▸ Task statement
As you write out the lines from the one containing "Image resolution: width=1456" through the last line of the records, keep them exact and leave out pictures.

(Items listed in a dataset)
━━━━
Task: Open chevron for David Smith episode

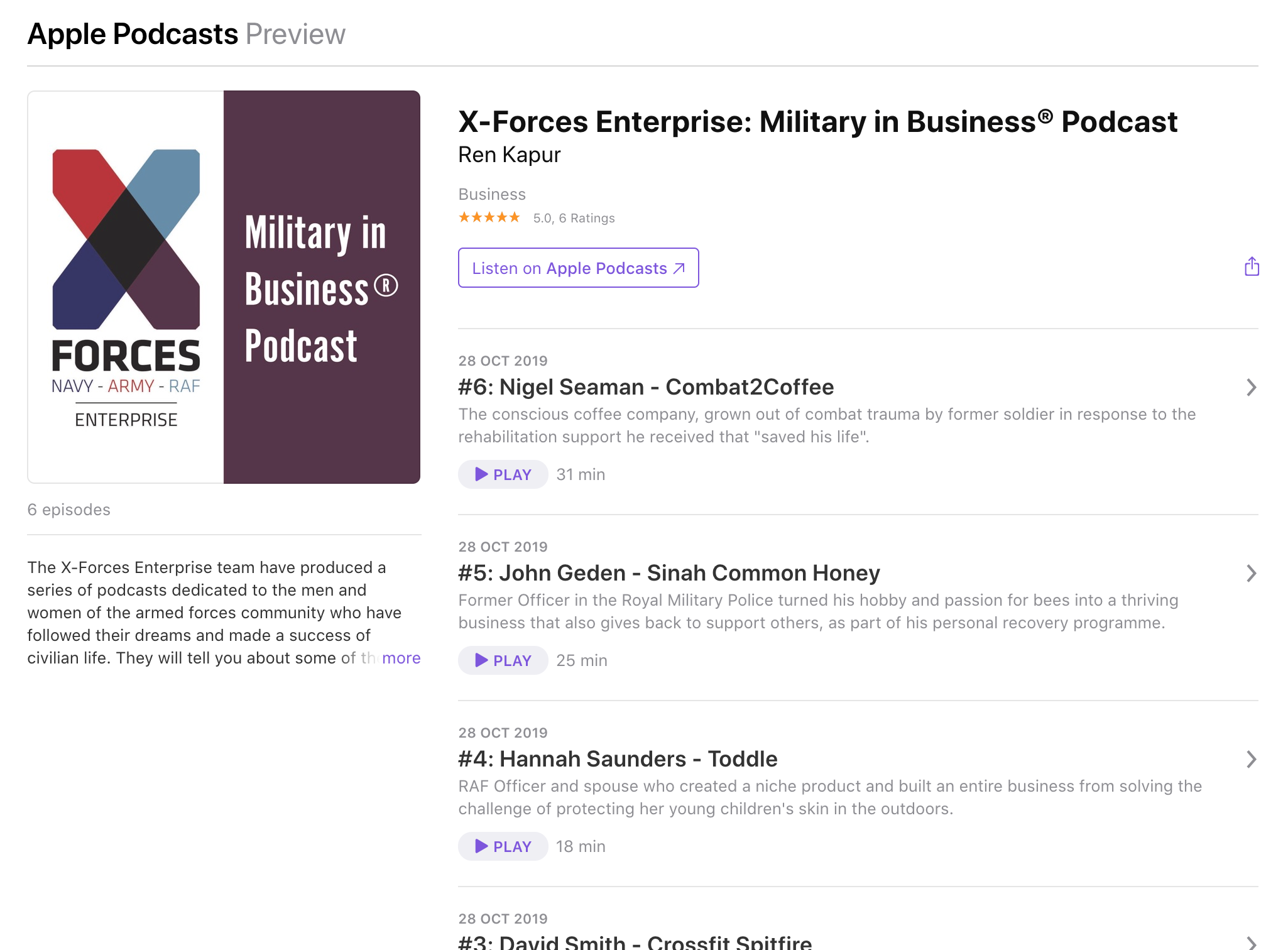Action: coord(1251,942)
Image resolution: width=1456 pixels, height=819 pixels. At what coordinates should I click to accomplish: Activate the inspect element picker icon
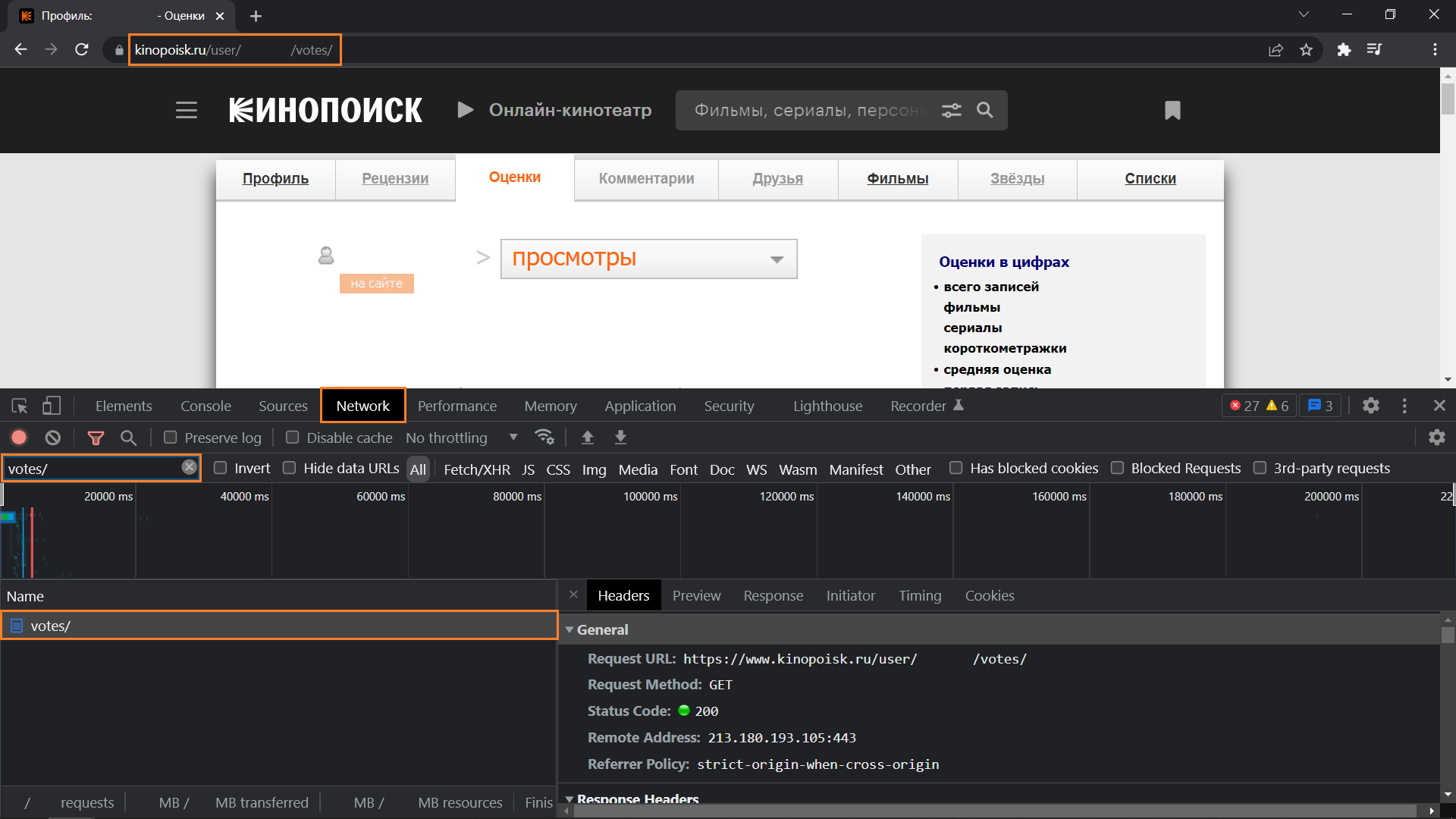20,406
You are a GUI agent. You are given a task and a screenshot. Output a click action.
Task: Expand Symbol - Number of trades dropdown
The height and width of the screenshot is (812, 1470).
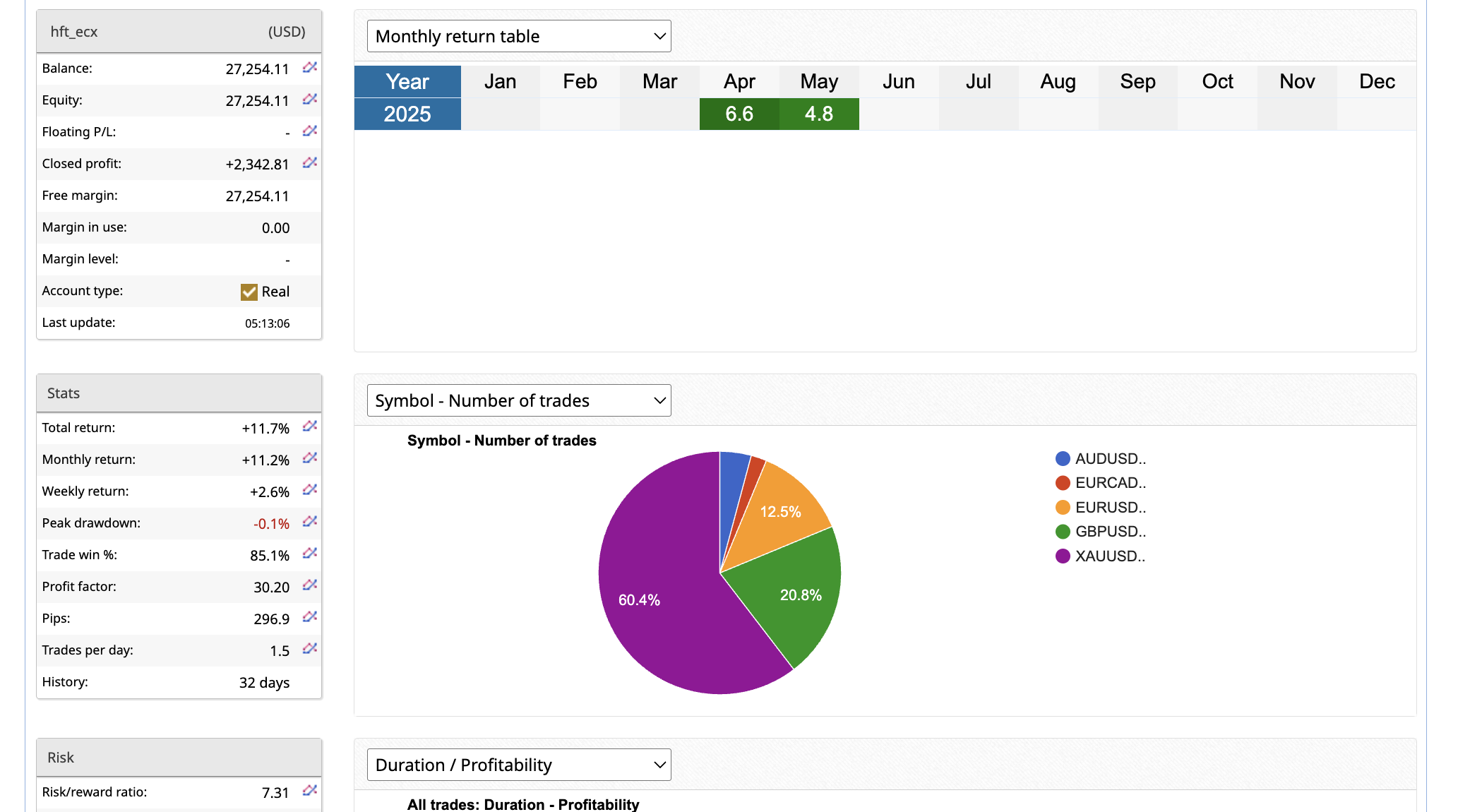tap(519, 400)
━━━━
▸ Finished exercise
Image resolution: width=1456 pixels, height=819 pixels. At what coordinates should I click to accomplish: Activate the inspect element picker icon
20,406
You are a GUI agent. You are given a task and a screenshot. Output a click action.
Task: Expand Symbol - Number of trades dropdown
The height and width of the screenshot is (812, 1470).
tap(519, 400)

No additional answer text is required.